There is no silver bullet for regaining public trust, and the FDA faces problems of its own in this respect. But increasing outside input and accountability could help the CDC restore its own institutional health and avoid the kinds of mistakes it made during the pandemic. For instance, the CDC did not adequately consider the impacts of its pandemic guidance, relying too heavily on a relatively narrow range of experts and stakeholders. What were the public-health consequences of job loss? Of extended social isolation? Of delaying medical care? Of cutting millions of students off from an important vehicle for delivering social services — public schools? And how were such risks to be balanced against those associated with Covid-19?
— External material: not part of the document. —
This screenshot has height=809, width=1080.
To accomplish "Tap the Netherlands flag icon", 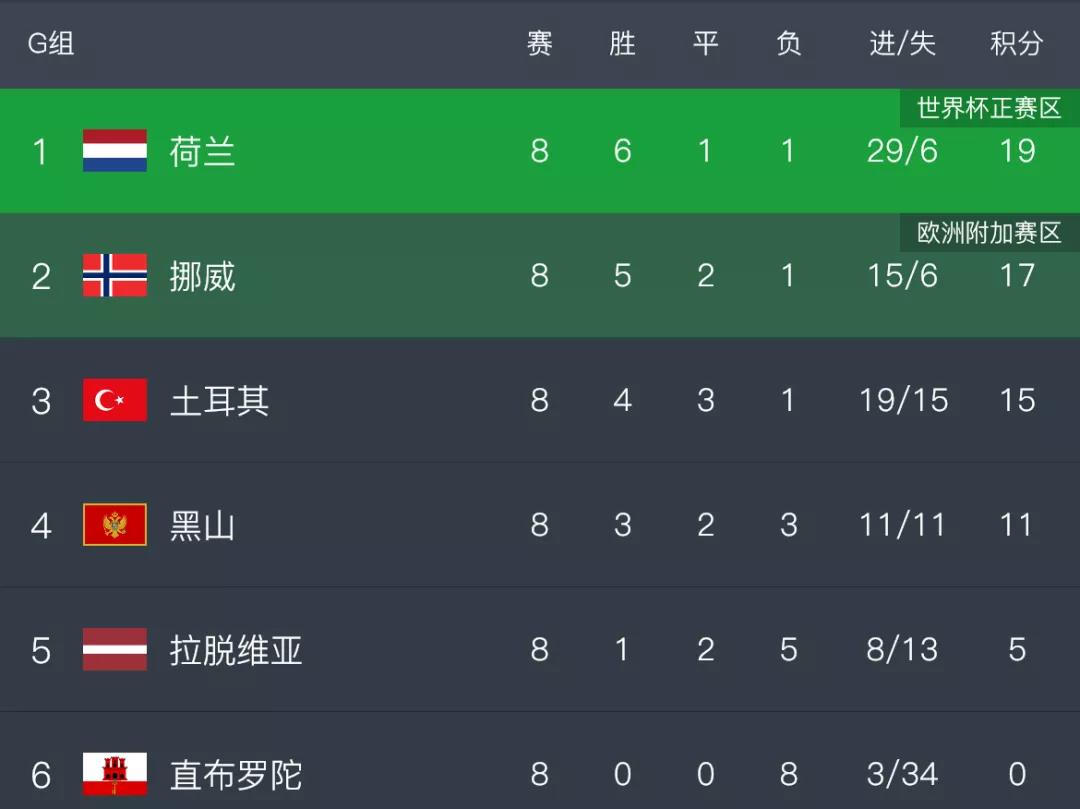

To grapple with such issues — not to mention the complexity of tailoring generic public-health guidance to local circumstances and needs — the CDC should have engaged a more diverse array of voices. In addition to infectious-disease experts, economists, educators, mental-health practitioners, and lay citizens from a variety of local communities and public and private institutions all have a stake in formulating and implementing health policy. (By contrast, the CDC’s Advisory Committee to the Director, for instance, is composed almost entirely of academic experts in medicine and public health.)
Like the FDA, the CDC could integrate public comment and stakeholder feedback into its decision-making process, even for non-regulatory actions such as issuing guidance. During a fast-moving crisis such as a pandemic, the CDC may need to act more nimbly, without being hamstrung by bureaucratic processes. To that end, the agency might consider establishing an independent pandemic advisory committee — an ad hoc group of diverse experts and stakeholders that could provide advice and review agency decisions. (The CDC has experimented with such an approach in the wake of previous public-health crises.)
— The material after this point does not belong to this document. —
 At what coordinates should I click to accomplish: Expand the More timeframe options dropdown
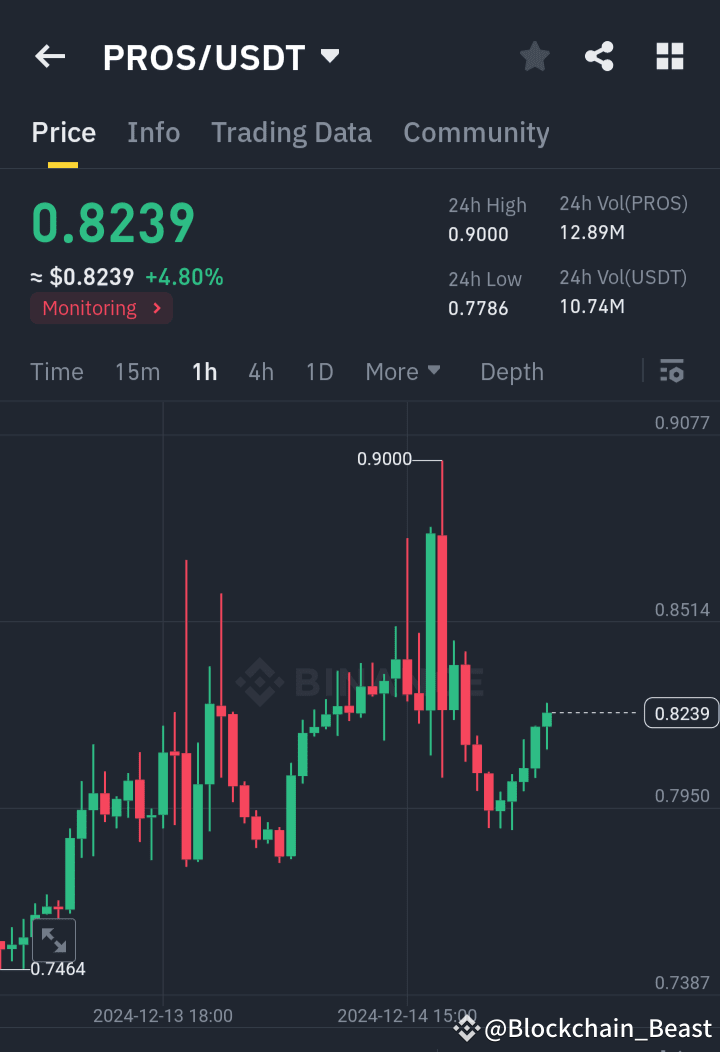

But whether made during an emergency or under normal circumstances, CDC decisions must be both transparent and accountable to the public. The agency’s legitimacy and our country’s ability to protect public health depend on it.
Brian J. Miller, a practicing physician, is an assistant professor of medicine at the Johns Hopkins University School of Medicine and a nonresident fellow at the American Enterprise Institute (AEI). M. Anthony Mills is a senior fellow at AEI.